The market is now flooded, which has led to increased congestion and a shift of passengers away from public transport attracted by unsustainably cheap minicab fares. Uber benefits greatly from the network effects of a driver waiting on every corner. However, the external costs of this inefficiency are paid for by us all.
TfL stripped Uber of its licence after finding it “not fit and proper” to hold one. It cited several major reasons: a failure of process in medical and criminal background checks, a failure to effectively co-operate with police in reporting passenger sexual assaults, and the use of a software tool called greyball to evade regulatory inspection by identifying known compliance officers and likely locations of pick up (Uber says that it does not use greyball to avoid UK regulators).
While I agree that TfL is right to raise these important issues, it has singularly failed to challenge Uber on its exploitation of drivers and the negative knock-on effects this inevitably has on public safety. This sends all the wrong signals with competitors now poised to compete with or take Uber’s place. Taxify is expected to return to London soon and Lyft is planning its debut in the capital. Both app-based operators offer similar driver terms to Uber.
We believe TfL has made the wrong decision for the wrong reasons. In doing so, it failed to tackle the excesses of the gig economy’s most famous protagonist. If TfL sends Uber packing, it leaves drivers with a terrible choice: debt-burdened unemployment or a quick trip out of the frying pan and into the fire.
Things might have been different if the voice of minicab drivers was stronger at TfL. Today, 120,000 minicab drivers, of whom 80 per cent hail from London’s minority communities, pay in £20m per annum or 73 per cent of TfL’s total licence revenue. Yet these drivers are denied dedicated representation in TfL’s stakeholder process. In contrast, 23,000 taxi drivers have five recognised representative bodies. Operators have two, while Addison Lee and Uber are approved for direct access.

[Saved entries]
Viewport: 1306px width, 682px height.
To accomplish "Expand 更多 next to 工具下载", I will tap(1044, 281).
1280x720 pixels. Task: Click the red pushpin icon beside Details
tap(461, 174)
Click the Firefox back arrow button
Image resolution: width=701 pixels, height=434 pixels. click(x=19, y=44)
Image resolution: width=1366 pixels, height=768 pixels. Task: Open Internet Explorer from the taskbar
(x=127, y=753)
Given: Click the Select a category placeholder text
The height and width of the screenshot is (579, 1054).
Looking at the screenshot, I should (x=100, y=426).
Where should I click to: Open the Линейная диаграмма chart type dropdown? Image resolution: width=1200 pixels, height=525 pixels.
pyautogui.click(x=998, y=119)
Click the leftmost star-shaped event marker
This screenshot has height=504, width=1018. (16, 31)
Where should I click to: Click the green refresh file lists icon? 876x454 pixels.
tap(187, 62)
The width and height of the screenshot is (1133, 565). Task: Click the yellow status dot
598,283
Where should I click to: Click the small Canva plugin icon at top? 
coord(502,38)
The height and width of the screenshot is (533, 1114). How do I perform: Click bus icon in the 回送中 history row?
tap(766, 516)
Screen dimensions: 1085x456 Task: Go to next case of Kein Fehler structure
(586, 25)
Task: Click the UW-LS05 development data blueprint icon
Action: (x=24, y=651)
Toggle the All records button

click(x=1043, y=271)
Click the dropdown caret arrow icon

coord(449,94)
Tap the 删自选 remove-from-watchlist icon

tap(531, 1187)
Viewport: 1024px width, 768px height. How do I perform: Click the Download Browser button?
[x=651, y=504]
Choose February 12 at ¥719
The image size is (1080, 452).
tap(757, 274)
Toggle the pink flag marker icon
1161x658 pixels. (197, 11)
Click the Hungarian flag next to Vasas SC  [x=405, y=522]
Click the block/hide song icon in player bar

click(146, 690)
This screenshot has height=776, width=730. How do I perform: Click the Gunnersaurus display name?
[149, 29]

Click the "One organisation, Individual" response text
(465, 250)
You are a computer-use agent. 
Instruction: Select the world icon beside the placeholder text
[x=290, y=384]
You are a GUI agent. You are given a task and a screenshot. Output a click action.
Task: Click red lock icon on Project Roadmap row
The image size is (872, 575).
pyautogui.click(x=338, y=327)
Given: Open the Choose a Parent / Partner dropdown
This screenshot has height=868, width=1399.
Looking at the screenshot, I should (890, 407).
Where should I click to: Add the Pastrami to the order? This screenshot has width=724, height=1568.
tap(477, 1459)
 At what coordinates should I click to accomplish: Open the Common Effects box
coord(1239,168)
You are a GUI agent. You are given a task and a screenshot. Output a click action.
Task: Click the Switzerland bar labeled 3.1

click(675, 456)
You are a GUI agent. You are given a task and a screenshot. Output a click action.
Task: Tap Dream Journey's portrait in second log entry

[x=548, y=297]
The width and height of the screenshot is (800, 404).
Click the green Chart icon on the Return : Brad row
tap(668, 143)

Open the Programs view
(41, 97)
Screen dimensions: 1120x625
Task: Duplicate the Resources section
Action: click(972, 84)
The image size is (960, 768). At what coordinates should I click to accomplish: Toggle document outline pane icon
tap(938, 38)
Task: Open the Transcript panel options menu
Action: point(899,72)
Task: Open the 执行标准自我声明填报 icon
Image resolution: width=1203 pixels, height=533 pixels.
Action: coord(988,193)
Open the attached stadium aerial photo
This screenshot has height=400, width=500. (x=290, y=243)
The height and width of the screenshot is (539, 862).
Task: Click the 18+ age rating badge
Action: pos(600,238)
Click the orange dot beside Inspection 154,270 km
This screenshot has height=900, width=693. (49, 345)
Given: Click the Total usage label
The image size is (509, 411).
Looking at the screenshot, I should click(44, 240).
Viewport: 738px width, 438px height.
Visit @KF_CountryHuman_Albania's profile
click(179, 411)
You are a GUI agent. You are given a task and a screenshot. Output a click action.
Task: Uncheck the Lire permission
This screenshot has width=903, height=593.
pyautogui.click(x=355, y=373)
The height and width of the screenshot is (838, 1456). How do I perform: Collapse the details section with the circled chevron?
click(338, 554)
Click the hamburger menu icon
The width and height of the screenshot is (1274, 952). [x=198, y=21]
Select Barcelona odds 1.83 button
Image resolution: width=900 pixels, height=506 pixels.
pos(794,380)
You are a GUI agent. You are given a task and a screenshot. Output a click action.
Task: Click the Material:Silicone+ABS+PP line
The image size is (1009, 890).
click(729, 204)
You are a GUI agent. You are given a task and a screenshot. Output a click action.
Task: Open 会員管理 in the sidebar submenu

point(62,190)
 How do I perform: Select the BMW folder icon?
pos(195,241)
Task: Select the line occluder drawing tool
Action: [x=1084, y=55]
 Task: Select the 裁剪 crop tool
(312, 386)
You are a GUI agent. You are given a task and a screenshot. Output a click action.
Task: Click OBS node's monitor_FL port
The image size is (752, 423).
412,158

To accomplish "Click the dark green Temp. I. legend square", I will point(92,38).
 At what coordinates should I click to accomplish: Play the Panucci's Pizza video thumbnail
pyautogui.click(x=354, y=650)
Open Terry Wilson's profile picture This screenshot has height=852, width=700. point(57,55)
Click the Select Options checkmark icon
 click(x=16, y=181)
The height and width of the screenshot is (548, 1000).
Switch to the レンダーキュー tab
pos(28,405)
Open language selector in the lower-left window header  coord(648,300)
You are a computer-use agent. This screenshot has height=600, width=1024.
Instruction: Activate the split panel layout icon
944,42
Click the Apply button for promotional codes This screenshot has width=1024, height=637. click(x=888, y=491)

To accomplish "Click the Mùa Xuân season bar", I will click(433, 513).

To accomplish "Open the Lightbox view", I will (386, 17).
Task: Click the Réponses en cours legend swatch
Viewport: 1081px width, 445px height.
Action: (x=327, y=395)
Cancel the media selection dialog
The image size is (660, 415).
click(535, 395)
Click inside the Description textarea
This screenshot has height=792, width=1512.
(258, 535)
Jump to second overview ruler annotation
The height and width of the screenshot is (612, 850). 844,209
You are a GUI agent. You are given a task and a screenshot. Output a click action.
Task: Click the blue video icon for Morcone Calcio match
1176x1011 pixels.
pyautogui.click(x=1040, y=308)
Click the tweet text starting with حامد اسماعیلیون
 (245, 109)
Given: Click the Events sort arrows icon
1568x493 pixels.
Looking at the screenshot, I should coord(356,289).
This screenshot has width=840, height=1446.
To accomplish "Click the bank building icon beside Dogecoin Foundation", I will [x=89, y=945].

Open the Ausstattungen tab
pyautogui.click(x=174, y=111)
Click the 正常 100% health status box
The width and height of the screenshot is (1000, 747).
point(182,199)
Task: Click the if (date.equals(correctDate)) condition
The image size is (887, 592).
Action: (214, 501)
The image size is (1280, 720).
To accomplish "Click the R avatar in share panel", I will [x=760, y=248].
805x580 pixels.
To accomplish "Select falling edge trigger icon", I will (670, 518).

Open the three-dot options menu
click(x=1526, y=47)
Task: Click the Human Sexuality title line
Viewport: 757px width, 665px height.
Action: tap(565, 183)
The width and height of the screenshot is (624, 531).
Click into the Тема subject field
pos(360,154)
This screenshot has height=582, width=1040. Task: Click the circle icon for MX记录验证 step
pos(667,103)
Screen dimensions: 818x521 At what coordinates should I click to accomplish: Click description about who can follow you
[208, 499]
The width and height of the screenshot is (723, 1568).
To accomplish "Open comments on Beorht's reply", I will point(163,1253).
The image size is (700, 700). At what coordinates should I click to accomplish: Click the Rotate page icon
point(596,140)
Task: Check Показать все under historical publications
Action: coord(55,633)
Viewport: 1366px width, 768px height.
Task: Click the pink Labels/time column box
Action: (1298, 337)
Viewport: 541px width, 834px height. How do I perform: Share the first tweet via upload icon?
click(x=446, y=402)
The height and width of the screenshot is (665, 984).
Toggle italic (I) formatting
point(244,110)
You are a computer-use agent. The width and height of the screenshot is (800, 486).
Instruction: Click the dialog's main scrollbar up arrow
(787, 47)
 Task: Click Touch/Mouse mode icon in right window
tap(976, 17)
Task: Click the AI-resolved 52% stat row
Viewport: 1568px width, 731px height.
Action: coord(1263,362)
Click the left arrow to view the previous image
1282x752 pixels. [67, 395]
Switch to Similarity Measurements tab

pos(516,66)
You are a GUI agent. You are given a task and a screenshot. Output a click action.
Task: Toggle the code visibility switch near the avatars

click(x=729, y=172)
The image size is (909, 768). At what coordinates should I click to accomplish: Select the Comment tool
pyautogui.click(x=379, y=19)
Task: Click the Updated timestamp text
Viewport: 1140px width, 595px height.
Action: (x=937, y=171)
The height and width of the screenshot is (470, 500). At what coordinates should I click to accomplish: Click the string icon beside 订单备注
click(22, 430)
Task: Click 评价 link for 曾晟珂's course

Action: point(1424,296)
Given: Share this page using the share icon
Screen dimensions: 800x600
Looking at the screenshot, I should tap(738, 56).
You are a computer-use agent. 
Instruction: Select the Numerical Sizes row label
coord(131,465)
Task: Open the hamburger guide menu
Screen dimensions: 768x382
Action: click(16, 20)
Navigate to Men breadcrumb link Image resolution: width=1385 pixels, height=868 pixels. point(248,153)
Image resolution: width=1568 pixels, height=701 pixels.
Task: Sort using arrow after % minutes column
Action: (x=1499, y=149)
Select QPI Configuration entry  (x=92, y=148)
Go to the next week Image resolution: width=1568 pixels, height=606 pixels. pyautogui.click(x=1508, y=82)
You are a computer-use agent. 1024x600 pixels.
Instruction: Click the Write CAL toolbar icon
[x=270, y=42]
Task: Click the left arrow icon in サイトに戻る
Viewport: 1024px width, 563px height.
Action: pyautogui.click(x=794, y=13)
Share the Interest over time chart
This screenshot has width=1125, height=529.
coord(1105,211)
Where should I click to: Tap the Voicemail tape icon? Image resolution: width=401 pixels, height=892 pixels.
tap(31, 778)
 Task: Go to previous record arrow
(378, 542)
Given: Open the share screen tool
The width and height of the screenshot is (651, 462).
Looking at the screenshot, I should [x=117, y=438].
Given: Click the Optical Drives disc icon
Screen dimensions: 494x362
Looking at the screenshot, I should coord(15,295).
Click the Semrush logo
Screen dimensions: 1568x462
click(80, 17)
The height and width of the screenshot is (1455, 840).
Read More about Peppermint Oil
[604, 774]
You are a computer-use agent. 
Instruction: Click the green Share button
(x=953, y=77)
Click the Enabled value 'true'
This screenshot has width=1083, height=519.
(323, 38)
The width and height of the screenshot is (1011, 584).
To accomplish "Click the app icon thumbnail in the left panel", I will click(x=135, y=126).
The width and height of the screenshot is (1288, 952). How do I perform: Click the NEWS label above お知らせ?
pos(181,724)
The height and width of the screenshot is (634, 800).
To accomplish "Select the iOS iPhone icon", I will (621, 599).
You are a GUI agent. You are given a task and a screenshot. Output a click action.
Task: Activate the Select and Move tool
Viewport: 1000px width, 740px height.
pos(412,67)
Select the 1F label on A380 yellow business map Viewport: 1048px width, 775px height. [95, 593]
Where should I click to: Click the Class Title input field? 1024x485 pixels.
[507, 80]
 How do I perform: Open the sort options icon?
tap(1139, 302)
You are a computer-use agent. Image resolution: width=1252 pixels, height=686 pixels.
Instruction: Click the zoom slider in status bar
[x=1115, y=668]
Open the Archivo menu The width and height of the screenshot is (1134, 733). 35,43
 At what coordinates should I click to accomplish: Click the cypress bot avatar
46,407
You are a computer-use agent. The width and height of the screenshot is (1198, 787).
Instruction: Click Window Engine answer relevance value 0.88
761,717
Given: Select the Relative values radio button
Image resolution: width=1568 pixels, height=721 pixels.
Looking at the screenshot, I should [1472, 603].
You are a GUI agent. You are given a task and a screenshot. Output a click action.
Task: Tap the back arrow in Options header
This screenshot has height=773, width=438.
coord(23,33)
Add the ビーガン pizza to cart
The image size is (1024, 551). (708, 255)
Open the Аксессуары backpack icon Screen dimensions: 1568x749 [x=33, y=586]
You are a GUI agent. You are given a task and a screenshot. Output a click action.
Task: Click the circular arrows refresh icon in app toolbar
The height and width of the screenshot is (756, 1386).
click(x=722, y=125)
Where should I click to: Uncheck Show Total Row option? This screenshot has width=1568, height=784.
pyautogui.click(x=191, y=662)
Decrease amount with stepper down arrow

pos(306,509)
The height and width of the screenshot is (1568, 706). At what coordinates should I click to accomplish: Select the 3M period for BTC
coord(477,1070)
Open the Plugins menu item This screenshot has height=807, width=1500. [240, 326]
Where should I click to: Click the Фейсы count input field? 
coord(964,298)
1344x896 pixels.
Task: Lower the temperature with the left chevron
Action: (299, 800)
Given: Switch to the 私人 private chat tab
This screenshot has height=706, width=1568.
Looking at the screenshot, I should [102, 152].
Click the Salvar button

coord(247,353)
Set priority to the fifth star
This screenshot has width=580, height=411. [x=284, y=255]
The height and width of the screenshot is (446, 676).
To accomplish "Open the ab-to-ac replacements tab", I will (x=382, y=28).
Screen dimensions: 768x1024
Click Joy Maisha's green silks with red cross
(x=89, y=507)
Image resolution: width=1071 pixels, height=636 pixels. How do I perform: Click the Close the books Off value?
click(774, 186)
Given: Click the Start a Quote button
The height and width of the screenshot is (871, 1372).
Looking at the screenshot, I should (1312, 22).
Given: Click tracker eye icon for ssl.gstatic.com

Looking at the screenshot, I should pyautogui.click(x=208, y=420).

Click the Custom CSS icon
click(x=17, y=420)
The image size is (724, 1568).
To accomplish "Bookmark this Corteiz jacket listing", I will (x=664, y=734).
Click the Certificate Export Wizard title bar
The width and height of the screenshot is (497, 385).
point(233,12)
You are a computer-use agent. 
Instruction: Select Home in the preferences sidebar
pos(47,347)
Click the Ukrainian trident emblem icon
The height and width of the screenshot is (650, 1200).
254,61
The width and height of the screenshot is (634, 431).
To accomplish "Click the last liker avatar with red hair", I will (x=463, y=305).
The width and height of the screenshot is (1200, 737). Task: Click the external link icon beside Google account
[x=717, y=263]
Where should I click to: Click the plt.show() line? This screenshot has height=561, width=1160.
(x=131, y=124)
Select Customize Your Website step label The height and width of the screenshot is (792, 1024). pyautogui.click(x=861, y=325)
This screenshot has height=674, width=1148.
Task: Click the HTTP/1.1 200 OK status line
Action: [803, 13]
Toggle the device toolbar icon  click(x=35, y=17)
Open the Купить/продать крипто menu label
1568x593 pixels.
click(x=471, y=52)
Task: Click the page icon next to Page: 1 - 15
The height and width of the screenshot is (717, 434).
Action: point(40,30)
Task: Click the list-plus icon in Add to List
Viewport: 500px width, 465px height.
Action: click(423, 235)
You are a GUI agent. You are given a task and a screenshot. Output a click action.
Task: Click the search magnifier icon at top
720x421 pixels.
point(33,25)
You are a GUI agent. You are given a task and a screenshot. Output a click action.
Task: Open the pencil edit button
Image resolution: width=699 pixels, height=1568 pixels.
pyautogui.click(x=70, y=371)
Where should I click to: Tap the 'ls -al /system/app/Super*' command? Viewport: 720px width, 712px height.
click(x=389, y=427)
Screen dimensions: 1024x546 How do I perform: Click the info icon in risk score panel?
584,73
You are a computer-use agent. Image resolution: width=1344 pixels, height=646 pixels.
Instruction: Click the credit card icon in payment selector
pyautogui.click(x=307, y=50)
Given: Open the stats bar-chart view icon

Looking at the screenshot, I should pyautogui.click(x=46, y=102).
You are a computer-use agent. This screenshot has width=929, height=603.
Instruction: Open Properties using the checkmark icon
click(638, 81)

REQUIRED ACTION —
According to the piece on TfL and Uber, why did TfL take away Uber's licence?

SOLUTION TO THIS PROBLEM —
TfL found Uber "not fit and proper" to hold a licence. It pointed to failures in Uber's medical and criminal background checks and to its failure to work well with police in reporting sexual assaults on passengers. It also cited Uber's use of a software tool called greyball to dodge regulatory inspection by spotting known compliance officers and likely pick-up locations.